Each of us is different so good medical advice is essential - a second opinion from an MPN expert never does any harm, to see if any further treatment is advisable or if you can continue just on aspirin for the moment.
Pegasys can be a good treatment in younger patients but again it's all down to individual cases - definitely worth exploring all the options.
I've only been diagnosed with an MPN ( ET MF) and aware of this site since the begining of this year so I'm very new, but I've found the people here unbelievably heplful and well informed. People speak highly of the team in Birmingham as well as Prof Harrison at Guys. And Maz can find you a buddy .
Apologies I meant my platelets are up at 1.3 million. I think my red cells are relatively normal.. To be honest I cant see that count in any but my first blood test. There are so many counts and words that I dont have any idea of the meaning too I could have high everything to be honest.
Good to here you were just on Aspirin as well though Andy. I just worry that 1.3million compared to the norm of 400,000 is a bit high.
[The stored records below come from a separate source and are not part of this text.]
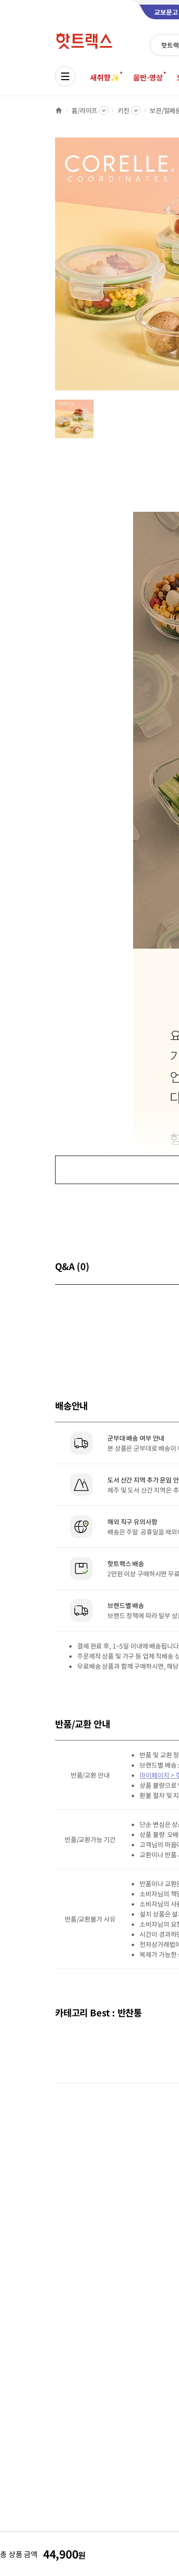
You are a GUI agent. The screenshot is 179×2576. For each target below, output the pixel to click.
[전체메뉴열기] (65, 76)
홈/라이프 (84, 110)
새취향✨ (104, 77)
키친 (123, 110)
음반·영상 (147, 77)
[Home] (58, 110)
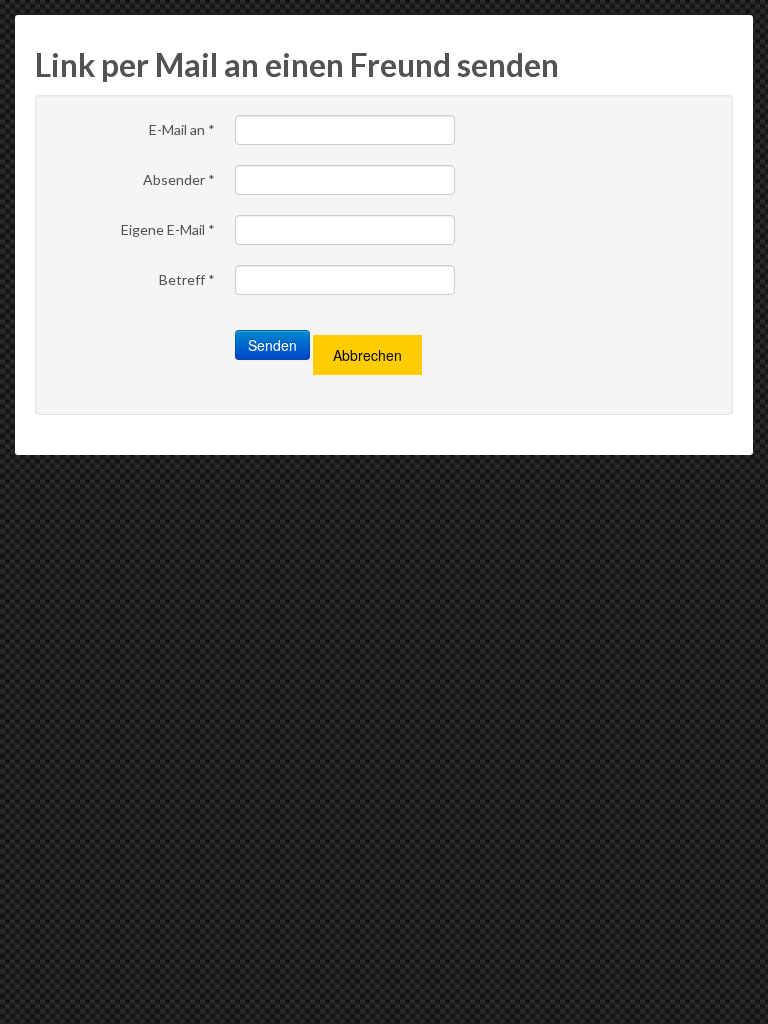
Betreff (187, 279)
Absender (179, 179)
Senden (272, 345)
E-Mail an (182, 129)
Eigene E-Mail (168, 229)
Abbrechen (367, 355)
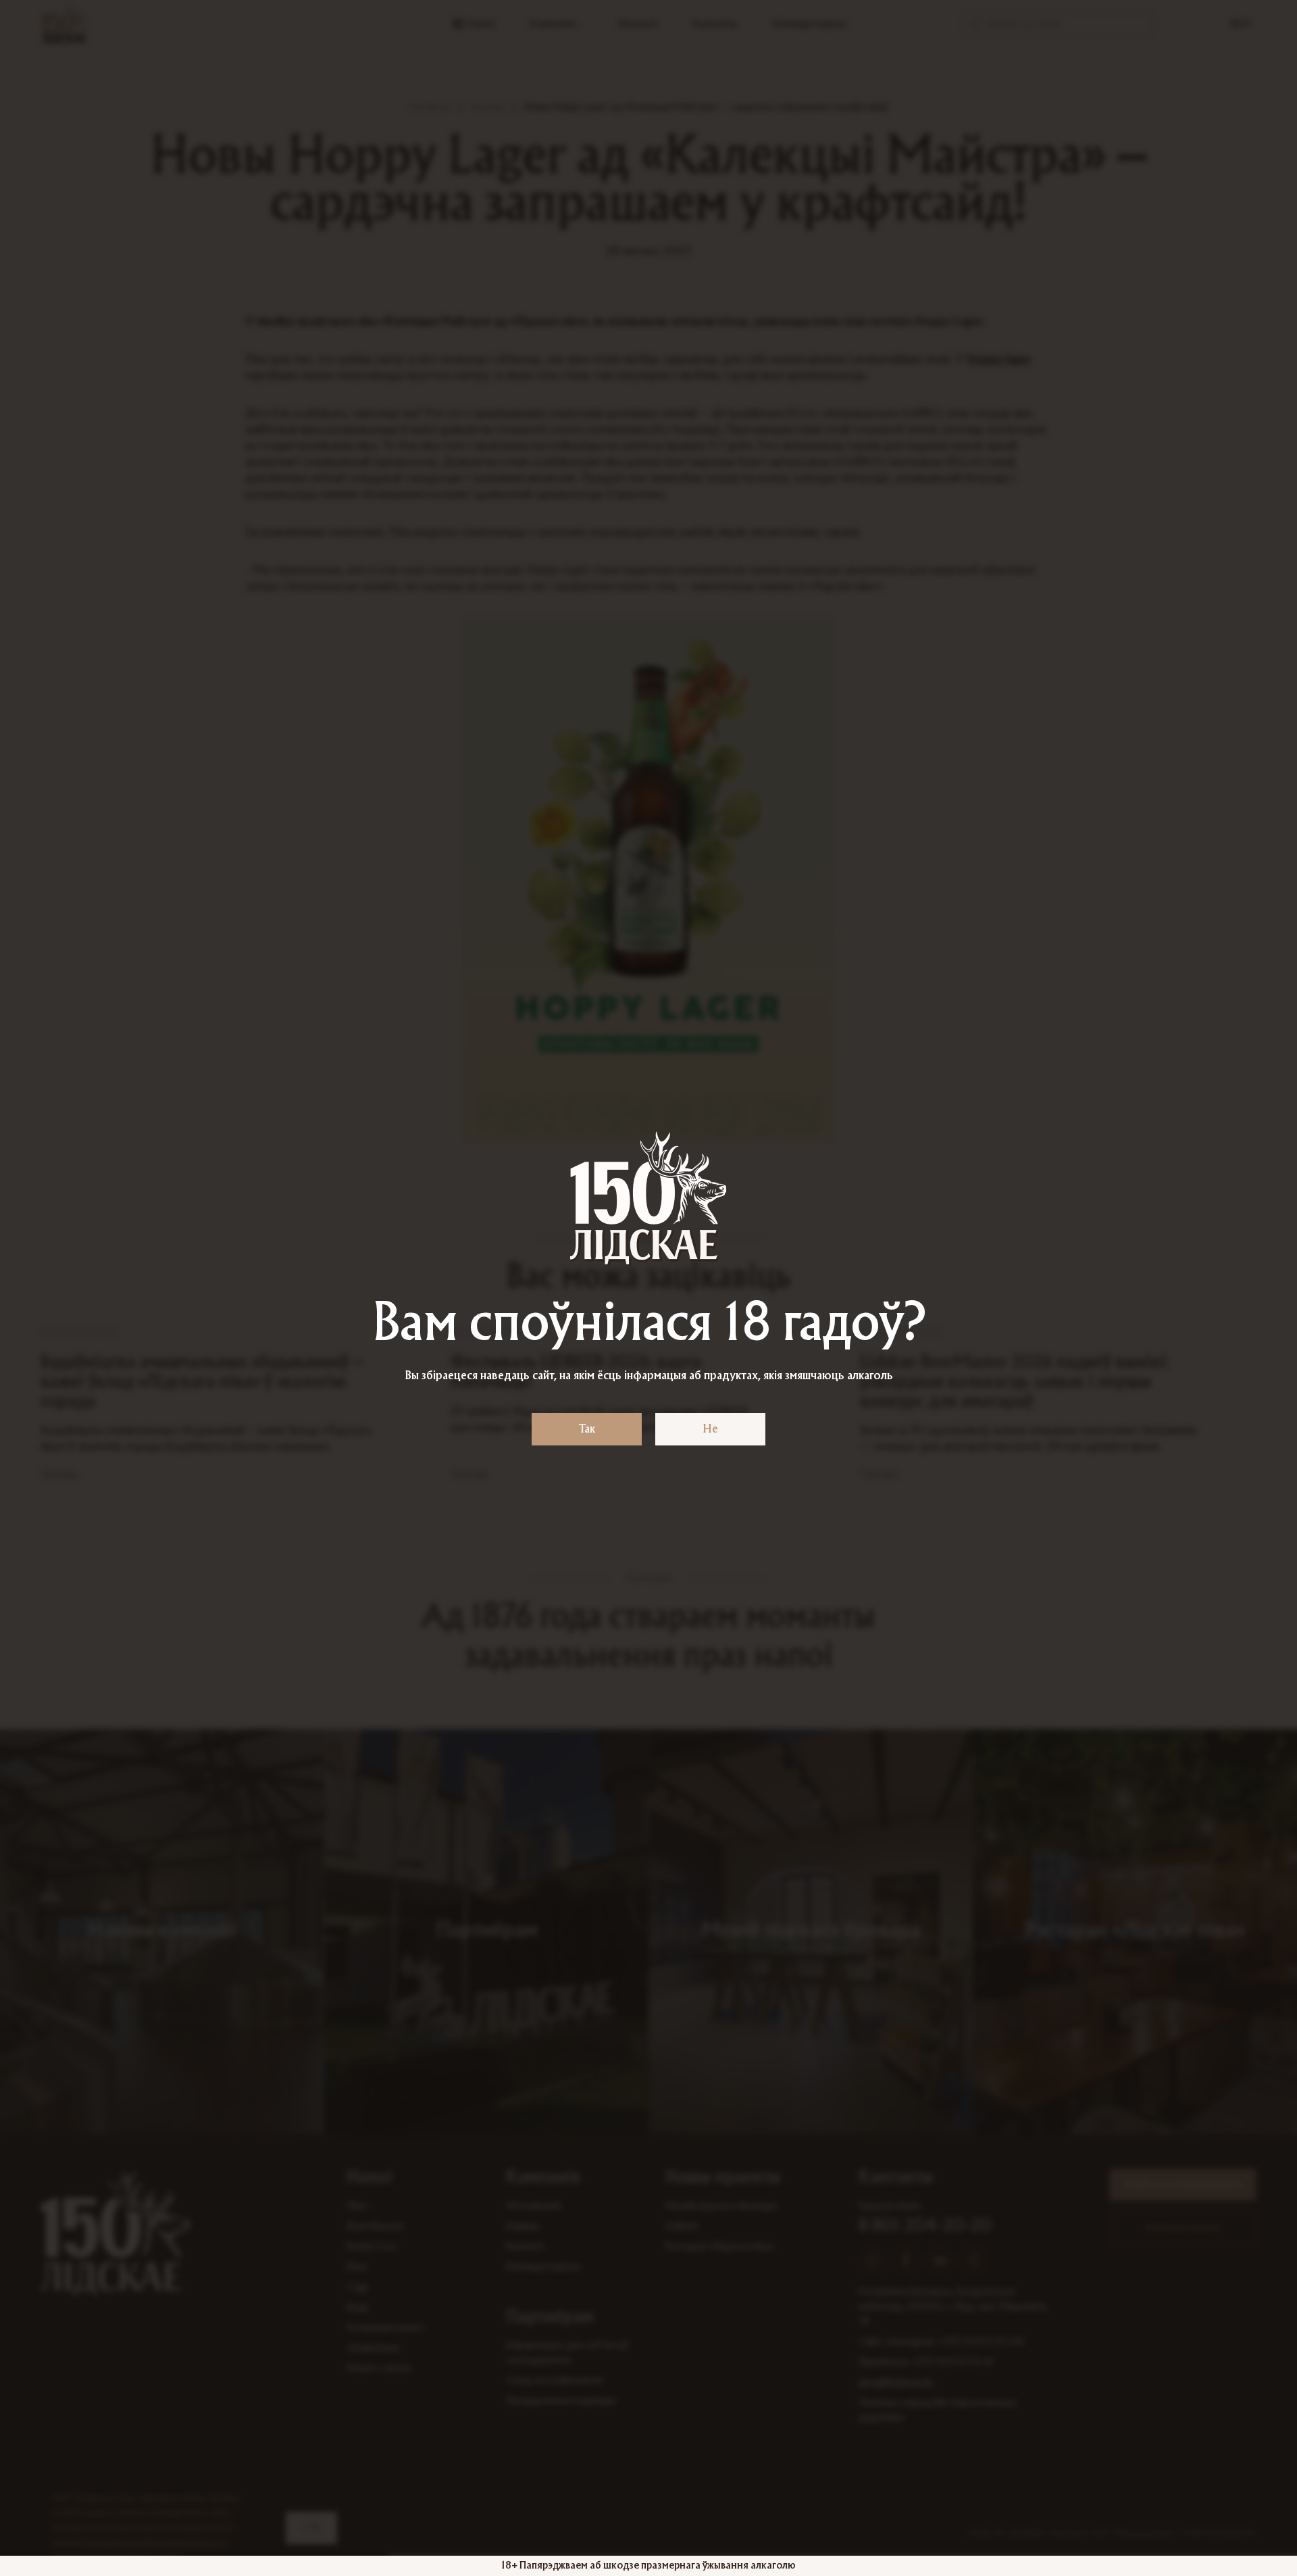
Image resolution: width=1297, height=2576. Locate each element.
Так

Thanks Rachel I am planning on using this site and MPN voice to find stuff out and will probably have a look at a second opinion from Guys maybe. Has anyone done that and, if so, how did you go about getting referred?
It is a minefield, best just to leave it to the experts I guess. I have ET aged 73 and have peripheral vascular disease. Has anyone thought of changing their diet verging on Vegan. To eliminate dairy perhaps. I wonder if this would help my circulation, after all we are what we eat?
Hi Joe - 1.3m is high but in the absence of any other risk factors many haematologists seem ok with up to 1.5m on aspirin only in the under 60s.
My range was generally in the 800-900ks but rose to 1.1m around the time I turned 60, after which age they advise to reduce platelets to normal range. I'm now in the 300ks on Pegasys but glad I could hold off treatment till now.
Hi Joe. If it's any consolation my platelet count is currently around 1300 and as I now have PV (rather than ET - my initial diagnosis) I also have venesections when my haematocrit goes above 45. Other than that I'm on aspirin. I've been told that drug treatment is only really up for discussion post age 60 or platelets going above 1500 - unless there are other risk factors or symptoms are not being managed. I'm under the team at Guy's. You may want to get some extra advice about your long haul flights.
Hi Joe, just wanted to say hello as I've been in a very similar situation this year being diagnosed with PV Jak2 at 39.. luckily in my case so far my platelets have been ok & it was just my HCT that was through the roof to begin with! Fortunately repeated venesections have brought that down & I hope not to start drugs for a while as long as that continues. I think it's so important to feel really confident with your haematologist which so far I have been.. this site is really useful too to help see what other treatments people are on who are similar to you giving you more information & questions for your consultant if necessary. Wishing you all the best as I know how hard it is with a young family & of course you are working too.. take care x
Thanks for everyones replies. Just the advice and reassurance that others have similar counts and have been told similar things about treatments is reassuring. Betsy it sounds like you have a very similar situation to me. Venesections to bring down the HCT and then monitoring and a drain when required. Like i said I feel fine and the Aspirin seems to have solved most symptoms so I guess I will carry on as per normal and just see what happens next. I will ask about anything I may need for flights though as these are becoming more frequent.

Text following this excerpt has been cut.